In order to receive a tax credit as one of Cambridge’s historical places, construction must meet stringent requirements.

The building’s external color, molding, and roofscape must be preserved.

And inside, the wood paneling of the old offices on will be preserved.

Many of the old features of the site will be transformed for their second life.

The power plant, a separate structure outside of the factory, will be turned into a cafeteria and welcoming facility.

And from the old loading dock, where shipments of sugar were once brought into the factory by a rail link, Stubbins plans to build a “winter garden” surrounded in glass, that will fuse the building’s traditional brick outline with the aesthetic of its new function.

The building’s signature candy-striped water tower, painted to resemble a Necco wafer, will stay put.

“Of course we’re keeping the water tower,” Simpson said. “I don’t think it was even a question.”

A Changed City

The Necco factory’s transformation has broad implications for Cambridge, on a practical as well as symbolic level.

“This is a big step in the evolution of Cambridge,” Sullivan says.

The Necco factory’s fate signals the transformation of an industrial city into a high-tech mecca–one that depends on its universities for survival.

The move might speed up a change in the demographics of the city: Necco was a large employer of Cambridge’s immigrant labor force, which, according to Gaffney, was once mostly Italian and is now for the most part Brazilian.

80 percent of the company’s employees will have jobs at the new factory in Revere.

But when Novartis makes its hires, it will draw, to a large extent, on the “intellectual capital” of Cambridge’s population, rather than its semi- skilled labor.

Sullivan guesses that the Novartis’ move will probably nudge up real estate prices in an area already under great pressure from gentrification.

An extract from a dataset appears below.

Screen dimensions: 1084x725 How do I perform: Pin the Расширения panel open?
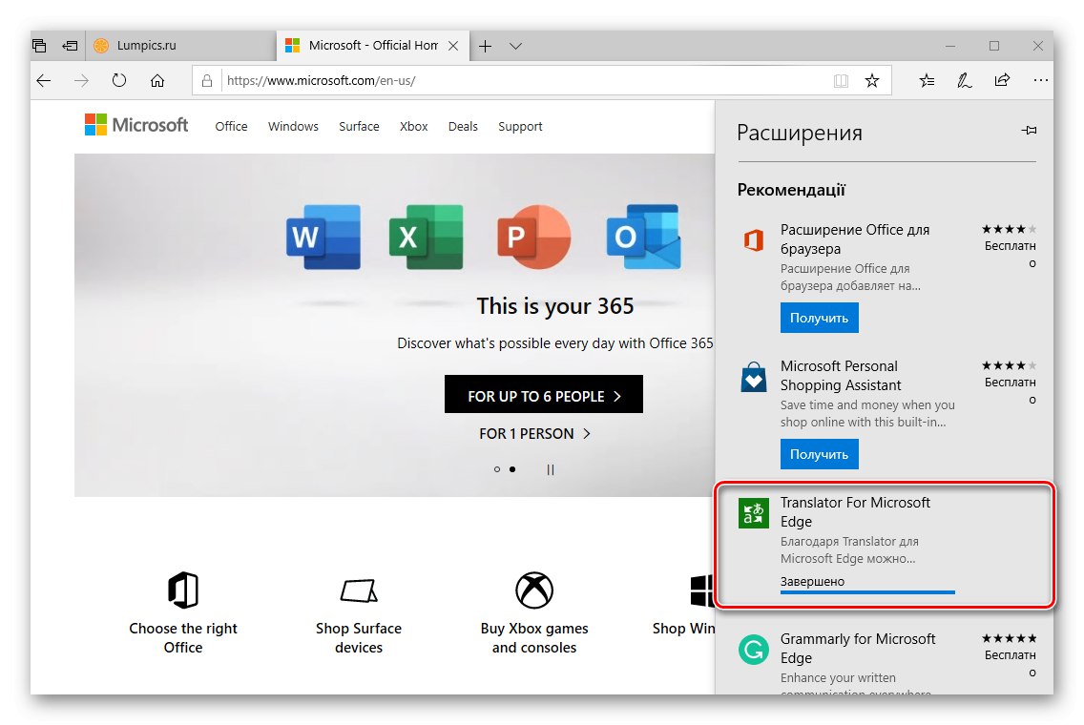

“We think of it as too much money chasing too little real estate,” he says. “Novartis will certainly add to that.”

The presence of the new research facilities will, however, be a boon for Cambridge’s universities, and for people looking for employment in the high-tech industry.

“I think Cambridge’s history has really passed it by,” Gaffney says. “Necco was the largest footprint left around MIT, and now it’s going to be high tech. I think it’s good for the city–and maybe it’s what Cambridge wants.”

Steele says that Novartis is planning to establish major ties with both Harvard and MIT. At the 100 Building, conference rooms with await seminars with academia. And although he declined to discuss specifics, Steele says that concrete plans are already underway for collaborative projects between Novartis and scientists at MIT.

Utilitas

Kendall Square smells different these days—the era when neighbors could tell whether Necco was churning out chocolates or peppermints just by taking a deep breath is over.

If you call Necco to ask for a tour of the old factory, they’ll tell you it’s empty these days.

“They’re still scraping the sugar off the walls,” a receptionist says.

But Novartis has already started the new brand of science that will fill the Necco building. Steele says that after the first few months, Novartis’s new research methods have already yielded some early discoveries.

“For us the proof that this works will come when we are delivering really good drugs,” Steele says. “When that happens, it’s going to change the whole industry. It’s going to change the way medicine’s done.”

Steele’s goals for the Necco facility include new knowledge about the nature of disease, and long-term cures for such illnesses as diabetes and cancer.

And the face of architecture born in 1926 lives on. Even as it confirms the end of an era for Cambridge, the transformation of the building announces a whole new definition of modernity.

That’s more Utilitas than even Alfred J. Barr could have imagined.